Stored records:
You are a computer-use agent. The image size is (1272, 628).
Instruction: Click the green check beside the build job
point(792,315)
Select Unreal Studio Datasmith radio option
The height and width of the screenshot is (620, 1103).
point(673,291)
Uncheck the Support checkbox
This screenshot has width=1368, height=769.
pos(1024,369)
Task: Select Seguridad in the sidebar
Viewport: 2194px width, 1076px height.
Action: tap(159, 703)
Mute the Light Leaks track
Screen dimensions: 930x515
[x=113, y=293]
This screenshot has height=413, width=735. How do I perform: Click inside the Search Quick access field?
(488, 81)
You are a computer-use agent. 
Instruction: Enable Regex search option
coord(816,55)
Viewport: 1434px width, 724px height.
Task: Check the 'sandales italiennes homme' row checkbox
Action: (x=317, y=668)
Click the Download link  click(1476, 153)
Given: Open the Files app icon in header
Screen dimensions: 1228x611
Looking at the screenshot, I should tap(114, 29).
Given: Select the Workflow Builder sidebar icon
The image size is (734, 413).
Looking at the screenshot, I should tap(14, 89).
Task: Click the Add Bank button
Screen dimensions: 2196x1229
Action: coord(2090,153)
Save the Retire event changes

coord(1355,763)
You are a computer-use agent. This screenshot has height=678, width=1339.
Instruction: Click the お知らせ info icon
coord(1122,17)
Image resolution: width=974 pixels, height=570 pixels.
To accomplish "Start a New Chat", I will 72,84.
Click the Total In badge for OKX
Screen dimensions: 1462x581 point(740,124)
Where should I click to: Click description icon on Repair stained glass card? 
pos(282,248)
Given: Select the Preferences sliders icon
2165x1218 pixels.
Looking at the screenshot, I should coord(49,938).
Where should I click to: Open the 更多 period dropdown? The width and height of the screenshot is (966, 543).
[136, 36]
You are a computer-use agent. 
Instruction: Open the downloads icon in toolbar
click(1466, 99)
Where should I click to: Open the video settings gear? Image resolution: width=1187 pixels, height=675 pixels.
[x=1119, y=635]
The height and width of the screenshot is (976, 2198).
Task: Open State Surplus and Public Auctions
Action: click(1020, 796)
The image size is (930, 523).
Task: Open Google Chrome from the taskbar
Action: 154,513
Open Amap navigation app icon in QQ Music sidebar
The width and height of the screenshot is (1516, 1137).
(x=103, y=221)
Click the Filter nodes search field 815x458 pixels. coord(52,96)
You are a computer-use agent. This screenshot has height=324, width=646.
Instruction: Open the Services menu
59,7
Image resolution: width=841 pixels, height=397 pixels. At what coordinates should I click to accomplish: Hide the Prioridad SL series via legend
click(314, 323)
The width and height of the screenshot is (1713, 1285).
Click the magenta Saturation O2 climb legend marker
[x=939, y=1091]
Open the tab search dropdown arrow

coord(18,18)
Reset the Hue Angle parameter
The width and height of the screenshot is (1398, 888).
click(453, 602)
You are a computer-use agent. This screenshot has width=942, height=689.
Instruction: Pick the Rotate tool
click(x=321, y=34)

(About this exercise): What's wanted is a faithful copy of each entry above.

(Answer box):
You are a computer-use agent. The image size is (1272, 628).
Instruction: Click the green check beside the build job
point(792,315)
Select Unreal Studio Datasmith radio option
The height and width of the screenshot is (620, 1103).
point(673,291)
Uncheck the Support checkbox
This screenshot has width=1368, height=769.
pos(1024,369)
Task: Select Seguridad in the sidebar
Viewport: 2194px width, 1076px height.
Action: tap(159, 703)
Mute the Light Leaks track
Screen dimensions: 930x515
[x=113, y=293]
This screenshot has height=413, width=735. How do I perform: Click inside the Search Quick access field?
(488, 81)
You are a computer-use agent. 
Instruction: Enable Regex search option
coord(816,55)
Viewport: 1434px width, 724px height.
Task: Check the 'sandales italiennes homme' row checkbox
Action: (x=317, y=668)
Click the Download link  click(1476, 153)
Given: Open the Files app icon in header
Screen dimensions: 1228x611
Looking at the screenshot, I should tap(114, 29).
Given: Select the Workflow Builder sidebar icon
The image size is (734, 413).
Looking at the screenshot, I should tap(14, 89).
Task: Click the Add Bank button
Screen dimensions: 2196x1229
Action: coord(2090,153)
Save the Retire event changes

coord(1355,763)
You are a computer-use agent. This screenshot has height=678, width=1339.
Instruction: Click the お知らせ info icon
coord(1122,17)
Image resolution: width=974 pixels, height=570 pixels.
To accomplish "Start a New Chat", I will 72,84.
Click the Total In badge for OKX
Screen dimensions: 1462x581 point(740,124)
Where should I click to: Click description icon on Repair stained glass card? 
pos(282,248)
Given: Select the Preferences sliders icon
2165x1218 pixels.
Looking at the screenshot, I should coord(49,938).
Where should I click to: Open the 更多 period dropdown? The width and height of the screenshot is (966, 543).
[136, 36]
You are a computer-use agent. 
Instruction: Open the downloads icon in toolbar
click(1466, 99)
Where should I click to: Open the video settings gear? Image resolution: width=1187 pixels, height=675 pixels.
[x=1119, y=635]
The height and width of the screenshot is (976, 2198).
Task: Open State Surplus and Public Auctions
Action: click(1020, 796)
The image size is (930, 523).
Task: Open Google Chrome from the taskbar
Action: 154,513
Open Amap navigation app icon in QQ Music sidebar
The width and height of the screenshot is (1516, 1137).
(x=103, y=221)
Click the Filter nodes search field 815x458 pixels. coord(52,96)
You are a computer-use agent. This screenshot has height=324, width=646.
Instruction: Open the Services menu
59,7
Image resolution: width=841 pixels, height=397 pixels. At what coordinates should I click to accomplish: Hide the Prioridad SL series via legend
click(314, 323)
The width and height of the screenshot is (1713, 1285).
Click the magenta Saturation O2 climb legend marker
[x=939, y=1091]
Open the tab search dropdown arrow

coord(18,18)
Reset the Hue Angle parameter
The width and height of the screenshot is (1398, 888).
click(453, 602)
You are a computer-use agent. This screenshot has width=942, height=689.
Instruction: Pick the Rotate tool
click(x=321, y=34)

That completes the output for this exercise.